EXTRAIT DU DOCUMENT -
┌──

Ainsi, la jurisprudence visée, bien que relativement ancienne, était bien établie et posait clairement que l’indemnité d’occupation devait être fixée à la valeur locative. À y regarder de plus près, la Cour de cassation avait en réalité réaffirmé sa solution à plusieurs reprises (Civ. 3e, 3 oct. 2007, n° 06-17.766, Bull. civ. III, n° 160 ; Dalloz actualité, 5 oct. 2005, obs. Y. Rouquet ; D. 2007. 2602 image, obs. Y. Rouquet image ; ibid. 2008. 1645, obs. L. Rozès image ; AJDI 2008. 285 image, obs. M.-P. Dumont-Lefrand image ; 13 déc. 2018, n° 17-28.055, AJDI 2019. 534 image, obs. P. Haas image). Si l’on comprend qu’un arrêt inédit ne soit pas cité dans l’arrêt du 17 juin 2021, l’omission de l’arrêt du 3 octobre 2007 est relativement inexplicable et interroge quant aux choix effectués par la Cour de cassation lorsqu’elle décide de viser des arrêts dans ses décisions.

└──

DONNÉES BRUTES -
┌──

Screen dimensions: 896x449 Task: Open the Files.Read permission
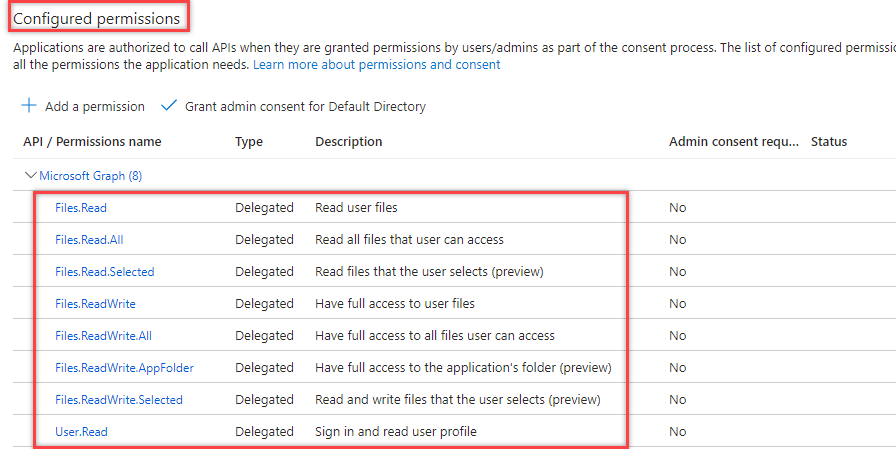(x=81, y=208)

└──

Indiquez, s'il vous plaît, à quelle valeur l'indemnité d'occupation devait être fixée selon la jurisprudence dont parle l'extrait du document.

À la valeur locative.